As a pilot school, Southern Road established a strong and well recognised link to HeadStart’s parent support by offering peer parenting courses in the school.
Southern Road is a large primary school of nearly 700 pupils, which includes a 120 part-time place nursery. Throughout Year 1, the school started to build their group of HeadStart Champions from years 5 and 6 to empower pupil voice and support the development of their wellbeing strategy. Part of their success was the decision to allocate time for staff to work together to co-produce ideas and changes they would like to see to develop pupil wellbeing over the coming years.
Q: Why did Southern Road Primary choose to take up the HeadStart offer?
A: We thought it was an opportunity for the school to focus more on the wellbeing of young people in our school within the context of increasing academic demands.
Q: What did you hope HeadStart would help Southern Road Primary achieve?
A: We wanted help with readdressing the balance.
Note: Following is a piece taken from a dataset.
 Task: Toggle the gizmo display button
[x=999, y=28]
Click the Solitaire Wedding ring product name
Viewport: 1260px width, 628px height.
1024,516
We also thought that with the support of HeadStart, we could provide something different for vulnerable pupils within the targeted age range.
Q: What has changed in the school since introducing HeadStart into Southern Road Primary?
A: There is a lot more focus on having a ‘growth mindset’ and there have been many more opportunities for pupils to problem solve and take risks; the school is giving the message ‘it’s ok to get it wrong, we can learn from these mistakes’.
Q: Have you seen any changes in your pupils?
A: Our pupils are much more aware of what resilience means. Amongst the Headstart Champions, they have felt empowered about being in a position to have their say and affect change in the school.
Q: Have you seen any benefits since the ‘Being a Parent’ courses have been delivered?
A: We have had a lot of parents attend the ‘Being a Parent’ course – their positive feedback has affected the way they have addressed difficulties with their children.